[Itw manga] Yûki Kodama : un mangaka sérieux ou facétieux ?
Il était l’invité shônen du Salon du Livre de Paris 2015 : Yûki Kodama, l’auteur de Blood Lad aux éditions Kurokawa. Voici un jeune mangaka qui, comme toute une génération de japanophiles français, a été biberonné à Dragon Ball et aux grands classiques du magazine Shônen Jump, et qui fait partie d’un nouveau vivier d’auteurs qui a encore beaucoup à nous offrir.
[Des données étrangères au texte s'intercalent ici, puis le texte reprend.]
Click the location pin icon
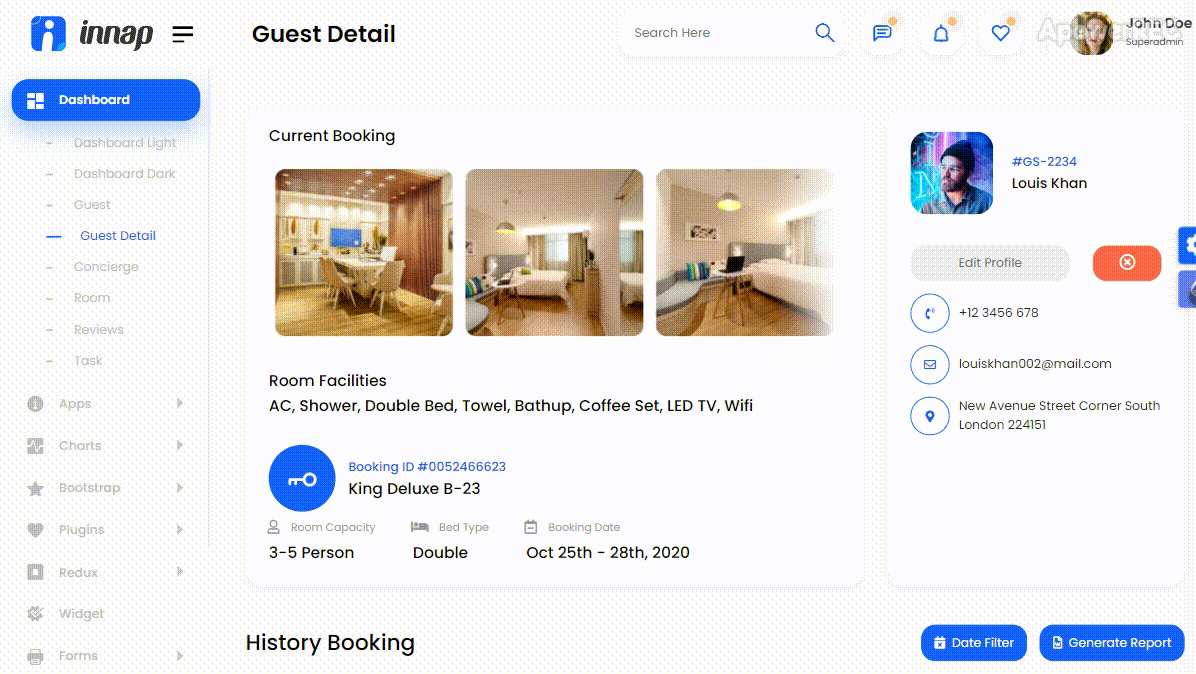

De plus, cela tombe bien, l’homme est entre deux séries : son premier succès Blood Lad s’approche de la fin et il est venu nous présenter une nouvelle série pour la France, prévue pour septembre : Hamatora.Il ne nous en fallait pas plus pour aller lui poser nos questions.
Rencontre avec un auteur très instinctif et spontané dans son travail, qui n’aime pas se compliquer la vie… mais qui s’avère bien plus réfléchi qu’il n’y parait.
Génération Dragon Ball…
« Le premier manga que j’ai lu c’était Dragon Ball. »
Nous sommes samedi en fin de journée au Salon du Livre, Yûki Kodama ne compte plus les dédicaces qu’il vient d’enchaîner – « ça se passe à toute vitesse, c’est dommage qu’il y ait la barrière de la langue » nous confie-t-il – mais c’est avec le sourire et en savourant quelques macarons, un cadeau de fan, qu’il nous accueille en salle d’interview.
A l’image de toute la « génération Dorothée », Yûki Kodama a découvert les animes avant les mangas : « Je n’étais pas trop un lecteur de manga étant enfant, je ne m’y connaissais pas vraiment. Quand j’étais petit je regardais surtout des dessins animés et un jour, alors que je venais de changer d’école, je discute avec l’un de mes nouveaux camarades de l’anime de Dragon Ball… Et il connaissait la suite !
« – Mais comment ça se fait que tu connaisses la suite ?!
– Ben parce que chez moi j’ai les livres !
– Les livres ? C’est quoi ? »
Je suis donc allé chez lui et j’ai découvert que l’anime était adapté des mangas. Je suis donc allé les acheter et c’est mon premier souvenir de manga. »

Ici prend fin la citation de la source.